> **What you will do**
After finding the line that contains "Dismiss the Way to go banner", give again that line and each one following it, exactly, until the records end.

> **Records for this task**
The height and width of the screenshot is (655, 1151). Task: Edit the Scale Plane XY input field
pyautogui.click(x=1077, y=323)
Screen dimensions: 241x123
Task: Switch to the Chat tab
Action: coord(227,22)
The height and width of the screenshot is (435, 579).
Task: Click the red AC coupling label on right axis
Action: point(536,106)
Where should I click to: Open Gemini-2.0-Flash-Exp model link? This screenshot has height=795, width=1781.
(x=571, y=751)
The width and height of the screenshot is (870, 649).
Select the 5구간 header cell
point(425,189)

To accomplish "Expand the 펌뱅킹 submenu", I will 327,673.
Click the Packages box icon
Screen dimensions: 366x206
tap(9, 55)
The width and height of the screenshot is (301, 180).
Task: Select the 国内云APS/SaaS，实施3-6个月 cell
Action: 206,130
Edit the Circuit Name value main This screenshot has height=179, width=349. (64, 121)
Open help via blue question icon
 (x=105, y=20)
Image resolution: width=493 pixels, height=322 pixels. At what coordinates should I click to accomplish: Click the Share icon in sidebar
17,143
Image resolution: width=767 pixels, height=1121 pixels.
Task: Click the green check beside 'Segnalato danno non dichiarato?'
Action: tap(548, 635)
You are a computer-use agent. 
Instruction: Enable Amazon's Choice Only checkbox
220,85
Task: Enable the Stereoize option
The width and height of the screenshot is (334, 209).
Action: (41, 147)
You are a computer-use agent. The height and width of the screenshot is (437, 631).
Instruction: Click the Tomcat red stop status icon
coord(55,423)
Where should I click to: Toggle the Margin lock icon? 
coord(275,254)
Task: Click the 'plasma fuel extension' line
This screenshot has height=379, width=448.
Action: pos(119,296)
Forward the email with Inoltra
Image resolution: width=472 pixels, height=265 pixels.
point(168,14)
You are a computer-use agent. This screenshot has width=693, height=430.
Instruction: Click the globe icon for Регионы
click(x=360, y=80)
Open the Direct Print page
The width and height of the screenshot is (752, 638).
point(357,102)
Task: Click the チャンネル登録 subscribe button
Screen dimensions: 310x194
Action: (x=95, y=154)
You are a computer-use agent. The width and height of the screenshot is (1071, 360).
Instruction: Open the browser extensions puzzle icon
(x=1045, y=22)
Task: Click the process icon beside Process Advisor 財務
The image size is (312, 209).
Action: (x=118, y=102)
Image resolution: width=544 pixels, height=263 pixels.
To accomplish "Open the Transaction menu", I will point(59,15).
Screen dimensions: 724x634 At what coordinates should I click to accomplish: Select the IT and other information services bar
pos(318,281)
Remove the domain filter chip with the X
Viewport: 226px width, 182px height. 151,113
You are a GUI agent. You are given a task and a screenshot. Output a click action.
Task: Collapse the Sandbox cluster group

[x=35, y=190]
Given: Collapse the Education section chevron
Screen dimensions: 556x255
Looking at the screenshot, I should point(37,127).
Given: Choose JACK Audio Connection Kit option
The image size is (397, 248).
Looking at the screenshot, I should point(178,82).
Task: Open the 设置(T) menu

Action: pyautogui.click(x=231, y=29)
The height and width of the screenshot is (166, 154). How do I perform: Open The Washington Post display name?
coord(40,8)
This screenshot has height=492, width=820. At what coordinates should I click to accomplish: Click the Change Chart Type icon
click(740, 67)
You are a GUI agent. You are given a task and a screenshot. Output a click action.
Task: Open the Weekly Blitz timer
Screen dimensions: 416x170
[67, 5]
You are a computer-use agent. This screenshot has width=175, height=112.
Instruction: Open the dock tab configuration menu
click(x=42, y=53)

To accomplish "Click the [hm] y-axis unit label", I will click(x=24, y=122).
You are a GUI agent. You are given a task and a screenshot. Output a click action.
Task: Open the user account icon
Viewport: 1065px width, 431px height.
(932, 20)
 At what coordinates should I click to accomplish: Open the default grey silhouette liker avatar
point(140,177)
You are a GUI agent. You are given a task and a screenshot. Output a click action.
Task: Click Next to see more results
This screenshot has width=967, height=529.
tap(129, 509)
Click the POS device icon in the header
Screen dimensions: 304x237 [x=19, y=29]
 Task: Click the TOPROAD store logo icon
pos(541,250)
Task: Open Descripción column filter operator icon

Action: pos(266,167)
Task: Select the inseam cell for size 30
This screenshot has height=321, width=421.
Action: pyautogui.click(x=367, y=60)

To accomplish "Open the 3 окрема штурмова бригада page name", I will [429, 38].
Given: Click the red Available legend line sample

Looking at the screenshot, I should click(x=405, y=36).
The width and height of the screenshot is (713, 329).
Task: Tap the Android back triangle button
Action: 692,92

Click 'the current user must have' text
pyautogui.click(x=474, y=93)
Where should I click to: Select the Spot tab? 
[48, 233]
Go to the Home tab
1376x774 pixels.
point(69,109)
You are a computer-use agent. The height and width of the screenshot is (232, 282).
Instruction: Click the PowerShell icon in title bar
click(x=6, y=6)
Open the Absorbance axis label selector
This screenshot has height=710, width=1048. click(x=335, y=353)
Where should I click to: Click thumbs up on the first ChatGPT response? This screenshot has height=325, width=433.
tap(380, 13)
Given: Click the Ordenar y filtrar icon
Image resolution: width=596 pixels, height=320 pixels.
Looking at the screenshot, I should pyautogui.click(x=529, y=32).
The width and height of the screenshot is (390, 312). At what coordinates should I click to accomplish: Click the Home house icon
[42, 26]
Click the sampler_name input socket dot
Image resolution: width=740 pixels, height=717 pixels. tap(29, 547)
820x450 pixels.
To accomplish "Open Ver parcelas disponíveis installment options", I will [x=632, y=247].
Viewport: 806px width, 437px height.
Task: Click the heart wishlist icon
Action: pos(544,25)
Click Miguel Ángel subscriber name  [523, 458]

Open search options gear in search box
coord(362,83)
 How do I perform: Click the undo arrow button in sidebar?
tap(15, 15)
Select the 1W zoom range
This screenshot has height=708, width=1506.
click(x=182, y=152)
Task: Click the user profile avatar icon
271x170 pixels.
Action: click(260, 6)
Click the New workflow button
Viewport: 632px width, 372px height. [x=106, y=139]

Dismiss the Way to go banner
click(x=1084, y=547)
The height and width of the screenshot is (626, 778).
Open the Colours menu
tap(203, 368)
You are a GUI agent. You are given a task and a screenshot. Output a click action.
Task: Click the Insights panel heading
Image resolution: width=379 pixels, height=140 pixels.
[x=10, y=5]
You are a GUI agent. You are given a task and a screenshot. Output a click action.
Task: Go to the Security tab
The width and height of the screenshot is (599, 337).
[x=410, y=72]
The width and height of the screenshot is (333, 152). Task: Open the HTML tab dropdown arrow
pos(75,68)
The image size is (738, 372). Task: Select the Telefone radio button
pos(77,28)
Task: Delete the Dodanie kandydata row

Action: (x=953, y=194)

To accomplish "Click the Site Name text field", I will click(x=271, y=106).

> **Worked solution**
Dismiss the Way to go banner
click(x=1084, y=547)
The height and width of the screenshot is (626, 778).
Open the Colours menu
tap(203, 368)
You are a GUI agent. You are given a task and a screenshot. Output a click action.
Task: Click the Insights panel heading
Image resolution: width=379 pixels, height=140 pixels.
[x=10, y=5]
You are a GUI agent. You are given a task and a screenshot. Output a click action.
Task: Go to the Security tab
The width and height of the screenshot is (599, 337).
[x=410, y=72]
The width and height of the screenshot is (333, 152). Task: Open the HTML tab dropdown arrow
pos(75,68)
The image size is (738, 372). Task: Select the Telefone radio button
pos(77,28)
Task: Delete the Dodanie kandydata row

Action: (x=953, y=194)

To accomplish "Click the Site Name text field", I will click(x=271, y=106).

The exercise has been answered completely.